The incident

On 26 June 2017, at 19:20, the Nabucco was all fastened and berthed port side alongside Associated British Ports (ABP) Terminal number 1 jetty in Saltend, Hull, UK. Two means of access were established. One gangway was installed to enable access in low water situation and the port side accommodation ladder was established for high water situations.

At around 22:50 the means of access were required to be changed as the tide was on the ebb and the accommodation ladder needed to be stowed away. The gangway was prepared for accessing the vessel.

The Chief Officer was working alone on the platform of the accommodation ladder and at 23:03 he fell from the accommodation ladder platform between the vessel and the quay into the water. Despite intense search actions, the body of the Chief Officer was only discovered on 5 July 2017 some 30 km downstream.


  • The vessel was running late on schedule because:

-The loading had to be performed with the ship’s cranes instead of the cranes on the jetty that were inoperative;
-The ship’s gangway had to be moved by crane from the aft of the manifold to the forward end of the main deck to be installed, as jetty number 1 was partially blocked by ongoing works.
-The accommodation ladder had to be rigged from the aft end of the main deck as the gangway was deemed too steep for safe access to the ship during high-water.
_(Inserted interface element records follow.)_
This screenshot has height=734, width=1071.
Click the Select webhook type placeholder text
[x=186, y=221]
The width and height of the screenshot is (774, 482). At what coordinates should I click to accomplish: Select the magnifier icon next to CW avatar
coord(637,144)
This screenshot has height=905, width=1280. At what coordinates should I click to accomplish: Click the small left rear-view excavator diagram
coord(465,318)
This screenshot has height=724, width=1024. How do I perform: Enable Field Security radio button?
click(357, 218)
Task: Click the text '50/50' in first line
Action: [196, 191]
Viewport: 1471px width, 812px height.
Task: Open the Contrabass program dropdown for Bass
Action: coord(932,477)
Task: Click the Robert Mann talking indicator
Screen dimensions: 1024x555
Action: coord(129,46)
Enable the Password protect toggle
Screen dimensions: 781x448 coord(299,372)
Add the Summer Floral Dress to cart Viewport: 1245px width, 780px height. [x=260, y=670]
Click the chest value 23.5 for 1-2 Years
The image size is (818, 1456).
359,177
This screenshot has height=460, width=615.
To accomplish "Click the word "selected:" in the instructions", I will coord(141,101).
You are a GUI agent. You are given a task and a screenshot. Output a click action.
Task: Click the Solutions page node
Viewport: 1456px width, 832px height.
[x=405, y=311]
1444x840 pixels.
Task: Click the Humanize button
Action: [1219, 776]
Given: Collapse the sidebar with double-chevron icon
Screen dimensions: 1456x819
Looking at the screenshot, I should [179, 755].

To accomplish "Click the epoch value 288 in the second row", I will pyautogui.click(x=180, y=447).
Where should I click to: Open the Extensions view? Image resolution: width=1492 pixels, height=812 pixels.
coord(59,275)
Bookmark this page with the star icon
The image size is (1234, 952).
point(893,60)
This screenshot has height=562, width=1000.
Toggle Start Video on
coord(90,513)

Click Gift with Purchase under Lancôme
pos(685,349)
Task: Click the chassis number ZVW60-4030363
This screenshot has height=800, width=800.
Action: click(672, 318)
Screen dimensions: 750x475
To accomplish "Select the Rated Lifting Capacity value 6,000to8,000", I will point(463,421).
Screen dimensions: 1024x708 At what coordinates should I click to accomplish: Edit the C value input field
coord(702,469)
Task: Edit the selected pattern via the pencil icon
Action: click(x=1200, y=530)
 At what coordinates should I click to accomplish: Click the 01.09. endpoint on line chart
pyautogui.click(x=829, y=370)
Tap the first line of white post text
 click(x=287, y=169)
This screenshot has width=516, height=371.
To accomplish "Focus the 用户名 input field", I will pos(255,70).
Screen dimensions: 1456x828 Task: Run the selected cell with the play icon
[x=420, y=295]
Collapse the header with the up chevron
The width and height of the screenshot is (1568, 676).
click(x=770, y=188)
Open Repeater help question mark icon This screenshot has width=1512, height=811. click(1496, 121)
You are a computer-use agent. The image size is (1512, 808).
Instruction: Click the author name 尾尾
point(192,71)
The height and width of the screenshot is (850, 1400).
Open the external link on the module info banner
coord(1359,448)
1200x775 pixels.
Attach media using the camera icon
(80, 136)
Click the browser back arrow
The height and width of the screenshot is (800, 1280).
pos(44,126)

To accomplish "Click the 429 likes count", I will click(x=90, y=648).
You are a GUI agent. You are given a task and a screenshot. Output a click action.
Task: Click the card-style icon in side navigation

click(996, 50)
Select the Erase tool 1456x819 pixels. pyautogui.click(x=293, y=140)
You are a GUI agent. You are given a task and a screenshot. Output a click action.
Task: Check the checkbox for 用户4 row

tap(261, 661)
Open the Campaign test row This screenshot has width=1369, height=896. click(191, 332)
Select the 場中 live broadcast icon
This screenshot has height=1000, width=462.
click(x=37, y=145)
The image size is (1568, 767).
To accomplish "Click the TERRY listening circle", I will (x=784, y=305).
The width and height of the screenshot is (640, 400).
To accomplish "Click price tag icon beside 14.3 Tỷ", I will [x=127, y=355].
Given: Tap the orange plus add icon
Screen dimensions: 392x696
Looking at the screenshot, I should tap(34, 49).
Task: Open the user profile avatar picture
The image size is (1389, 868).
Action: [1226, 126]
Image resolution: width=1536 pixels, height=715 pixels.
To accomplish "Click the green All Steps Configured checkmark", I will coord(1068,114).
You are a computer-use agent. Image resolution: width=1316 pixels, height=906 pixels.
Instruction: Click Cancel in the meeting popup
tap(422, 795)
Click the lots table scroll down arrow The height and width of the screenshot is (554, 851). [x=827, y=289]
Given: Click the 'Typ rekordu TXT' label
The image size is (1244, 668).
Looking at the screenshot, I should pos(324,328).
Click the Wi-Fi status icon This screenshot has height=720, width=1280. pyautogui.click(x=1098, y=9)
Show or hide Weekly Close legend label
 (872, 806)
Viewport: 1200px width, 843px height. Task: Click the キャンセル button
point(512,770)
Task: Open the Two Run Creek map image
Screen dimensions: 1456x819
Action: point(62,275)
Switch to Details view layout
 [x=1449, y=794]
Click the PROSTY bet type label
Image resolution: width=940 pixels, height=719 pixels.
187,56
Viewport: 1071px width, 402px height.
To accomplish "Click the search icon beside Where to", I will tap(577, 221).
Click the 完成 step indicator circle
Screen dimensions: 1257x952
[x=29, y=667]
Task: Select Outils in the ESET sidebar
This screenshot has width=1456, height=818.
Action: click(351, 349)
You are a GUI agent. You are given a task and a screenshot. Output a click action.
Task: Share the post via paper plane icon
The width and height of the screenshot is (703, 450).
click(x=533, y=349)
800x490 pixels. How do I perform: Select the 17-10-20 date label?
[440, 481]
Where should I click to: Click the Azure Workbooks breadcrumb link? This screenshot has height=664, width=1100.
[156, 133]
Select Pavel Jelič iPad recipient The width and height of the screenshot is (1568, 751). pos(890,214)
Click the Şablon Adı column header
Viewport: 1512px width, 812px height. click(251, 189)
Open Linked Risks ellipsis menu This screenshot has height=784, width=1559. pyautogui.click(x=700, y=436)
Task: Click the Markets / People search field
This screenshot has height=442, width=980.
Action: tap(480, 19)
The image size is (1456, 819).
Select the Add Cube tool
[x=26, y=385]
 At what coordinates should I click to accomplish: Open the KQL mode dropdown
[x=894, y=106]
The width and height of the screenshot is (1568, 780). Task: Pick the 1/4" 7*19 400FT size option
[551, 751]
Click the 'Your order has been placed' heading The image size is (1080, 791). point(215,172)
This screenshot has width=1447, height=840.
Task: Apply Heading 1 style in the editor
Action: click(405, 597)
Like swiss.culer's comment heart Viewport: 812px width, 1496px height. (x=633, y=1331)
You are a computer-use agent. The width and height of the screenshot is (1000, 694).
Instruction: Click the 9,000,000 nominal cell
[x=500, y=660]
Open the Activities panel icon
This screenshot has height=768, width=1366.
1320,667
  • Due to the ebb tide, the C/O took the decision to stow the accommodation ladder himself, which was not a regular task for him on board the vessel, and to perform the task alone. This was not in accordance with the existing procedure, which required a second person supervising the operation.
  • The C/O was not wearing a lifejacket and a safety harness while performing the task of stowing the accommodation ladder. This was not in accordance with the existing procedure.
  • While removing the stanchions, the C/O fell from the upper platform into the water. He sustained a head injury and likely died from drowning.
  • Tiredness of the C/O, combined with an increased workload and stress level due to time constraints may have played a contributing role in the accident.
  • Tests performed after the accident found that the accommodation ladder worked as per design.
  • Safety procedures defined in the operator’s SMS were not adhered to by the crew at different levels of responsibility, impeding the safety on board the Nabucco and weakening the safety culture.


AET recommends that the vessel operator evaluates its current level of SMS implementation together with all involved parties and, in respect of the results of the evaluation, takes corrective actions, where deemed necessary, to improve both the effectiveness of its SMS system and the level of safety culture onboard its vessels.